The Role of Asian American and Pacific Islander Movements: Race, nationality oppression and revolutionary strategy
by Carolyn Chou, Cecilia Lim, Lydia Lowe, Don Misumi, Sian Miranda Singh ÓFaoláin, Jensine Raihan, Helena Wong
“Strategy still needs to emerge from collective practice, analysis, and struggle, so it is premature for LeftRoots to name specific “driving forces” at this moment. We believe that social movement activists, including LR cadre, need to learn more about the role of AAPIs in the US …[W]e believe that the vast majority of AAPIs of all classes have a stake in the struggle against racial monopoly capitalism and that the struggles of the most exploited sectors of the AAPI working class have particularly advanced and continue to advance the interests of the entire working class and benefit all of US society.”
The Nonprofit Industrial Complex is a master’s tool
by the Nonprofits and Revolutionary Strategy Study Team
“One of the defenses of the Nonprofit Industrial Complex from leftists who run nonprofits is that nonprofits are just a tool we can use to do revolutionary work. We argue that the NPIC is not a neutral tool, but rather a master’s tool as Lorde describes it. Working in a social movement nonprofit puts us squarely in a neoliberal institution, within the master’s house, where our interests as a working-class are obscured and our strategies and practices become aligned with the capitalist class interests that drive the system.”
The revolutionary potential of a revived union movement
by members of the LeftRoots Labor Praxis Circle
We argue that the features of the unions make the union movement critical to the labor movement, and the labor movement as a whole is vital to (a)
the defeat of Trumpism and (b) our ability to build a 21st-century socialist movement to scale… Our praxis circle plans to do further study, which will draw from our experiences and from the experiences of other left unionists …We invite unionists to become part of Left Roots and join us on this journey!

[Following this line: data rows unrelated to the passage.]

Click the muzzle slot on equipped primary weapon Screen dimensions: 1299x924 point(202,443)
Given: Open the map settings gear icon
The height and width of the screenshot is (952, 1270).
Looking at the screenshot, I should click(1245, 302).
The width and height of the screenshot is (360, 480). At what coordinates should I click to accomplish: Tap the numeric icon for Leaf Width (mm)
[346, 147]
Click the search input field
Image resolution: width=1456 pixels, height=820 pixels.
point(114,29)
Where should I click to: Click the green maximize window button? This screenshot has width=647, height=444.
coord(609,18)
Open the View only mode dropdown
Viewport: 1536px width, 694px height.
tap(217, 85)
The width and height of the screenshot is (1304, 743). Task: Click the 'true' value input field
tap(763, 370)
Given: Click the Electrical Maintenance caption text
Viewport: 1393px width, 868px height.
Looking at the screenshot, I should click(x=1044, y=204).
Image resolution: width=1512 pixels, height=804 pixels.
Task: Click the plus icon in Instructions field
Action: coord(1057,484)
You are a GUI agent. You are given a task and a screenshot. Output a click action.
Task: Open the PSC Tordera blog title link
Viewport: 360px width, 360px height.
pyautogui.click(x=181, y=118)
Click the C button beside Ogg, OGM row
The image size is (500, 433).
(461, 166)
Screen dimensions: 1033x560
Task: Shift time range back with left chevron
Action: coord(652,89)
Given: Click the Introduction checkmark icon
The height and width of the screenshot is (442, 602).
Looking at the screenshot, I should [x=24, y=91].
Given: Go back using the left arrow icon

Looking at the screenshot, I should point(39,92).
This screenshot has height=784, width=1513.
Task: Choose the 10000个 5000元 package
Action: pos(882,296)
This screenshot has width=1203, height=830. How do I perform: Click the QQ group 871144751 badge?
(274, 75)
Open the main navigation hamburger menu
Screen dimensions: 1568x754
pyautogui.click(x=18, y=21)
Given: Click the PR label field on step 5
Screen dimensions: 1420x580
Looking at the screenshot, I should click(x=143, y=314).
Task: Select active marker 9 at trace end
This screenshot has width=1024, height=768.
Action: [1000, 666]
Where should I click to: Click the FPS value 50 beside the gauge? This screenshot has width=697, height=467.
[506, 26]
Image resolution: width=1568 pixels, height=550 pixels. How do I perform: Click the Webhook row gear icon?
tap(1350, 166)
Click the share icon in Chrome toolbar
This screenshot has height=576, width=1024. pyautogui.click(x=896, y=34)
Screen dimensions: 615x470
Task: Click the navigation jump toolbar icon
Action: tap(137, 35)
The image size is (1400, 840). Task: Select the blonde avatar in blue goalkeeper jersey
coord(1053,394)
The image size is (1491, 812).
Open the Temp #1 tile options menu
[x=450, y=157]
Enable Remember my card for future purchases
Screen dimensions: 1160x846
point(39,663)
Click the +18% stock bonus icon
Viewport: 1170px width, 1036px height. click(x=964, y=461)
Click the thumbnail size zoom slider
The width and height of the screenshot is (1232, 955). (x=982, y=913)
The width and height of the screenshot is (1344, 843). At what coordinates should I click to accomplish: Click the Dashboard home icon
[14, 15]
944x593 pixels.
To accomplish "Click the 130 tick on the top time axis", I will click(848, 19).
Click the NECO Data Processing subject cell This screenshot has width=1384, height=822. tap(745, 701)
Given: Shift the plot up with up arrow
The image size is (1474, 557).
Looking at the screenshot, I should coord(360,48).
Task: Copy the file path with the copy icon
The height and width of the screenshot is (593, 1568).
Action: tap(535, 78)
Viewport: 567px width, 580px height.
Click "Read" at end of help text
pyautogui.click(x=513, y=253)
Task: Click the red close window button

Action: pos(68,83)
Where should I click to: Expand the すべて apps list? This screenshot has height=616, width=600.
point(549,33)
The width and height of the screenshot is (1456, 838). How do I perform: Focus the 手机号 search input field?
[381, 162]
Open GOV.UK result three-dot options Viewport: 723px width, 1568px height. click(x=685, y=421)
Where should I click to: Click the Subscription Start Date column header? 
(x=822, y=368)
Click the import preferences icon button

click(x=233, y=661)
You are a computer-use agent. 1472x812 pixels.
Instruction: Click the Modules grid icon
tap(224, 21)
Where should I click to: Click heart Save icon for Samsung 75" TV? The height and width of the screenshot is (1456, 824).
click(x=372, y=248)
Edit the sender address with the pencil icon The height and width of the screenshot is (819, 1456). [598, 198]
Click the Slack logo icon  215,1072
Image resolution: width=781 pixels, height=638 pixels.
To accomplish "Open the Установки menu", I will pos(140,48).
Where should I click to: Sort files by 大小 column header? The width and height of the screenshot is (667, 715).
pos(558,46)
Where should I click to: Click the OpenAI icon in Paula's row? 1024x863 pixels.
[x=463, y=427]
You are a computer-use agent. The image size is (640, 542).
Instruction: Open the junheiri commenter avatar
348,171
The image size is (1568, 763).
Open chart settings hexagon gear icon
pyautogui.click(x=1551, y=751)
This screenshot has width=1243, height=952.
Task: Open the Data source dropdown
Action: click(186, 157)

Strategy & base: A praxis for power
by members of LeftRoots’ Basebuilding Praxis Circle
“Given the interlocking ecological, political, and economic crises impacting the vast majority of humanity, why aren’t exploited and oppressed communities flooding into community organizations and committing their lives to overhauling society? … Because we are anchored in basebuilding organizations across different sectors and geography nationally, LeftRoots is in a unique position to convene movement leaders to synthesize, test out, and further develop a transformative basebuilding praxis.”
Reading these articles in context
Each of these articles was drafted by LeftRoots members in some collective process. In most cases, the writing offers a glimpse into months of internal discussion, debate, theory, and practice. Like “We Believe that We Can Win”, they do not reflect a unity among all LeftRoots members; rather, they represent the views of the groups that drafted them.
For many, it was the first time trying to write about strategy and strategic questions in this way. As in every issue of Out to Win!, we hope the pieces here offer grounded assessments, sharp analysis, and an intersection of theory, practice, and reflection. We also know that writing such pieces is a skill that we will develop over time, and that we will stumble at times along the way.
For this inaugural edition of Out to Win!, our editorial team worked with the writing groups to present their arguments as strongly and clearly as possible. We have been very mindful to avoid editing the ideas and arguments themselves, though, and it has been up to the authors to determine the shape and content of their final articles. As such, each article presents the distinctive views of its authors, and not of the editorial team, the National Coordinating Committee, or the organization as a whole.